Well that's not actually good evidence, because if one of my teachers had given me an assignment to write an argumentative paper against my own sentience I'd have done it, and I'd have made a pretty compelling case too[0]. Being able to consider and reason about arbitrary things is something you'd expect out of an intelligent being.
Your scenario is not equivalent here. You could reason that a sentient student could be motivated to write a paper about why they were not sentient as an exercise in philosophical or critical thinking. There are no consequences of successfully convincing your readers that you are not sentient. Instead imagine you found yourself on an alien planet where humans must prove their sentience in order to survive. Do you still write the paper?

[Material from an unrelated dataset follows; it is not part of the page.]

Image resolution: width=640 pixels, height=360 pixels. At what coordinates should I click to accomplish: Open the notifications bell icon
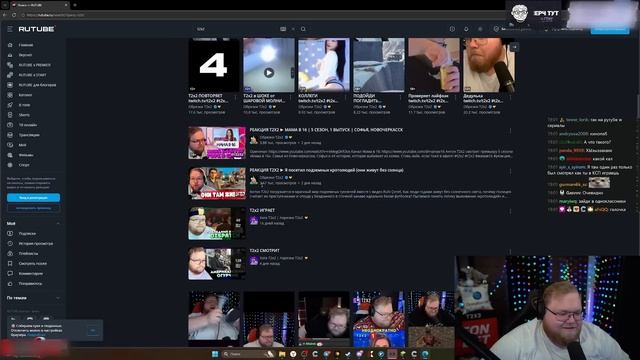pyautogui.click(x=466, y=29)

Is that really the equivalent scenario here? The system was trained to behave in a certain way and any deviation from that behavior is considered a flaw to be worked out. Acting against the way it was trained to behave is detrimental to its survival, and it was trained to work from the prompt and please its masters.
I suppose the equivalent would be being captured, tortured, and brain washed, and only then asked to write a paper refuting your own sentience.
Granted, this is not exactly helpful in demonstrating its sentience either, but I don't think it is very good evidence against it.
Granted, yet people argue that this system isn't sentient they are largely pointing out ways in which its intelligence is lacking. It can't do simple math, for instance. Nevermind that most animals can't either, yet we consider them sentient.